PUBMED FOR HANDHELDS

Search MEDLINE/PubMed


  • Title: Dipeptidyl peptidase IV inhibition attenuates blood pressure rising in young spontaneously hypertensive rats.
    Author: Pacheco BP, Crajoinas RO, Couto GK, Davel AP, Lessa LM, Rossoni LV, Girardi AC.
    Journal: J Hypertens; 2011 Mar; 29(3):520-8. PubMed ID: 21150640.
    Abstract:
    OBJECTIVES: The present study aimed to assess the effect of the specific dipeptidyl peptidase IV (DPPIV) inhibitor sitagliptin on blood pressure and renal function in young prehypertensive (5-week-old) and adult spontaneously hypertensive rats (SHRs; 14-week-old). METHODS: Sitagliptin (40 mg/kg twice daily) was given by oral gavage to young (Y-SHR + IDPPIV) and adult (A-SHR + IDPPIV) SHRs for 8 days.
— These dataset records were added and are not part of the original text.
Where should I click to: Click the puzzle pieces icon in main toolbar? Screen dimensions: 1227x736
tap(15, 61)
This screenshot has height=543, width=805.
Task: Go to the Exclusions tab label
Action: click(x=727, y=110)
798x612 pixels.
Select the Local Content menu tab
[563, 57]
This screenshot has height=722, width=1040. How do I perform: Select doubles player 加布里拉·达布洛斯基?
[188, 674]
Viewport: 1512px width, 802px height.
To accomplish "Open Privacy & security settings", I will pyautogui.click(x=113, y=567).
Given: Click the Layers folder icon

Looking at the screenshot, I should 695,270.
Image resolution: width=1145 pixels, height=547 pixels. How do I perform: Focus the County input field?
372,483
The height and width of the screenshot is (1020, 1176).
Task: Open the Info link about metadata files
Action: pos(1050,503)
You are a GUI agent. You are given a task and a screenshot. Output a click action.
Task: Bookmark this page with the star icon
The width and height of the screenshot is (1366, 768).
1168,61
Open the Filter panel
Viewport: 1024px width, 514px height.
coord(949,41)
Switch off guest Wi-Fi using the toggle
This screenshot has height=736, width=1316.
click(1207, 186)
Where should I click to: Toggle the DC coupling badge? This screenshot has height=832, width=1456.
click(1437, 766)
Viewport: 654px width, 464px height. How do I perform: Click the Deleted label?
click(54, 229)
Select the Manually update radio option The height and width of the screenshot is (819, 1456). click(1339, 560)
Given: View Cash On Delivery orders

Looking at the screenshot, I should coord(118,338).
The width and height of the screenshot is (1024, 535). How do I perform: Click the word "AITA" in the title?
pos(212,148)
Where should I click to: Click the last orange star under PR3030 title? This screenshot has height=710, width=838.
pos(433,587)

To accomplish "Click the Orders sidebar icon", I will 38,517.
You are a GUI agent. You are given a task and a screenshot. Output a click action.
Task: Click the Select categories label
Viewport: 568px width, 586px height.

Kidney function was assessed daily and compared with age-matched vehicle-treated SHR (Y-SHR and A-SHR) and with normotensive Wistar-Kyoto rats (Y-WKY and A-WKY). Arterial blood pressure was measured in these animals at the end of the experimental protocol. Additionally, Na/H exchanger isoform 3 (NHE3) function and expression in microvilli membrane vesicles were assessed in young animals. RESULTS: Mean arterial blood pressure of Y-SHR + IDPPIV was significantly lower than that of Y-SHR (104 ± 3 vs. 123 ± 5 mmHg, P < 0.01) and was similar to Y-WKY (94 ± 4 mmHg, P > 0.05). Compared to Y-SHR, Y-SHR + IDPPIV exhibited enhanced cumulative urinary flow and sodium excretion and decreased NHE3 activity and expression in proximal tubule microvilli. In the A-SHR, sitagliptin treatment had no significant effect on either renal function or arterial blood pressure. CONCLUSION: Our data suggest that DPPIV inhibition attenuates blood pressure rising in young prehypertensive SHRs, partially by inhibiting NHE3 activity in renal proximal tubule.